Jeff Simmons: Yes Neven, on all of our products, actually, we see the future blockbusters with the differentiation, with our portfolio, we intend to price for value. We see this in past innovations that have been launched and we believe that innovation will be rewarded, and that will be part of our offering.
Operator: Your next question comes from Nathan Rich from Goldman Sachs. Please go ahead.
Nathan Rich: Great, thanks for the questions. Just a few quick ones at the end here. Todd, you highlighted the $20 million to $25 million of investment in pet health in the first quarter. Can you give us a rough split between what’s related to the field force expansion versus what might be promotional dollars focused on parasiticides, just as we think about maybe what the underlying expense base goes up in 2024? Then on the OTC growth for ’24, anything more specific you could share on your expectations for Advantage and Ceresto here? Then lastly, Jeff, maybe just going back to your comments on having that fuller, more innovative portfolio in pet health with derm and parvo, could you maybe talk about what that means in the market and the flexibility that gives you? Is that better access to corporate accounts, the ability to use volume discounts? Just any additional color there would be great.
Todd Young: Sure Nate, thanks for the question. Yes, there’s about–the total investment for the sales force is about $20 million on a full year basis, so essentially that’s pretty–given it’s people, it’s pretty standard over the course of the year, so about 5 in Q1. Then the investments in pet heath are really about the promotional spend, and a lot of that is to drive AdTab, which we’re excited about.
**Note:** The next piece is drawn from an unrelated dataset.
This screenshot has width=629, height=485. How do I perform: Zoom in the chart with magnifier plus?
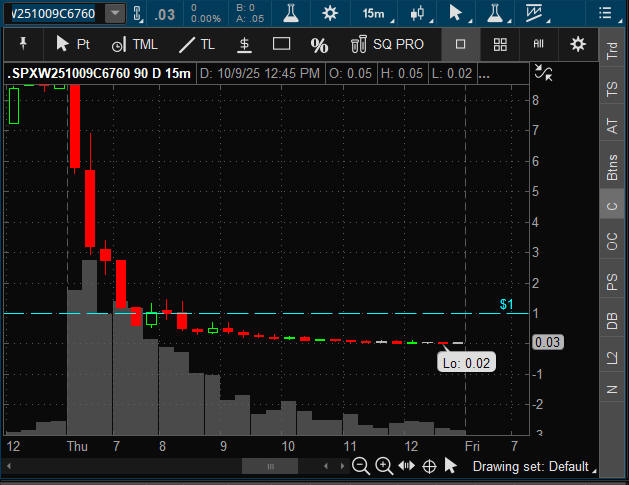384,465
It’s the first oral parasiticide in the OTC market in Europe, and part of our oddity of first half-second half is the restructuring we announced today, that’s going to provide a lot of savings that we’re using to fund these incremental investments behind big opportunities, but that savings is more second half loaded, where with the northern hemisphere parasiticide season, we’ve really got to make the investments in the first half to drive the uptake of those products.
With respect to Ceresto and A-family, we’re not guiding by product today, but overall we are feeling good about the positioning of those in retail, and that’s a big place where we have leadership and we expect that leadership to continue.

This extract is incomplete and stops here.